Mike Thanks for the info


----------



## jplumb (Nov 30, 2012)

*looking for 1611 parts*



Mike said:


> Mike, Bosch #3600499503 is what you are looking for, price is $24.65. I suggest you contact a tool store in your area; you might get a better price. You can order direct from any Bosch repair or service center.
> 
> PS: Since this is an older model supply is limited to stock on hand; there will be no more. Better hurry, only 400 left in stock.


Hi Mike, I have the same problem, same router (0601611034) broken 1/4 collet. Also looking for PN's for bearings and brushes, any help would be appreciated.
thanks James


----------



## jw2170 (Jan 24, 2008)

Hi James. Welcome to the forum.


----------



## Mike (Nov 22, 2004)

James, it must be your lucky day as everything is available and in stock.

1900 905 276 Brush end bearing $6.10

3600 900 526 Fan end bearing $10.35

1607 014 103 Brushes $12.25

By the way, the exploded parts view/list is now posted with the owners manual. I suggest you download it to your PC for easy access.


----------



## Bill Huber (Sep 7, 2009)

Looks like Mike has you all set up.

I have found that Ereplacement Parts is a really good source for parts for just about anything in the shop. I have gotten parts for my Bosch routers, Dewalt sander and even for my gas grill.

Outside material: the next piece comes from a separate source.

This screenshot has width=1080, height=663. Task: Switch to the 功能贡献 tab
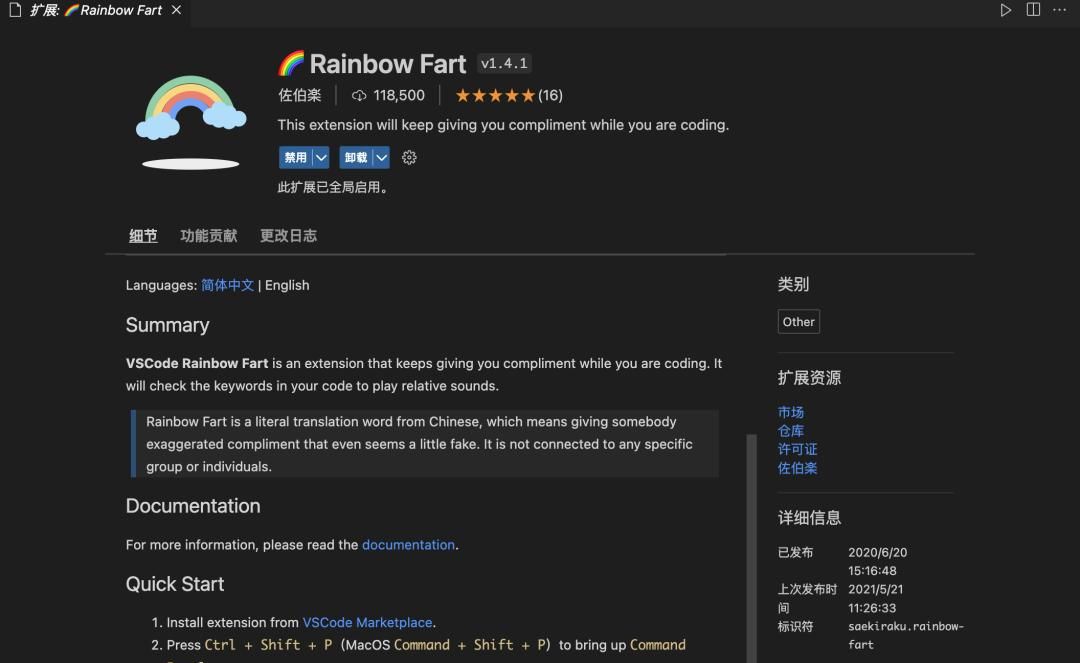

Repair Parts for All Major Brands - DIY Repair | eReplacementParts.com


----------



## dansdad (Nov 8, 2013)

HeyMike I have the same problem for a collet. I have a 1611 Plunge that's it I don't see an EVS> I need a 1/2" collet/nut. My numbers are 0601611034. Don't see a hp rating. Believe its 14A. Plan to remove springs ( soon as I find out how) and use it in my table. I'm getting there. Thank You Dave Gale


----------



## Mike (Nov 22, 2004)

Dave, call 630-705-7800 and the good guys at Bosch will hook you up with what you need.


----------



## dansdad (Nov 8, 2013)

They did just that Mike and the collet is on its way


----------



## Oliver24 (Nov 26, 2013)

thanks for info )


----------



## dansdad (Nov 8, 2013)

I contacted Bosch itself and they sent me a collet for my router. They had what I wanted


----------



## colletcrasher (Dec 2, 2013)

Ereplacement parts has alot of Bosch router parts


----------



## johnfromTO (Apr 1, 2014)

*brushes and bearings for a bosch 1611EVS*



Mike said:


> Mike, I can assure you Bosch has heard of your 3 hp 1611EVS plunge router, in fact I recently posted the owners manual for it in our router reference section. I will check on interchange with other collets for you today. 1617, 1618 and 1619 models use the same collets/nuts; the 1615 and 1613 are different.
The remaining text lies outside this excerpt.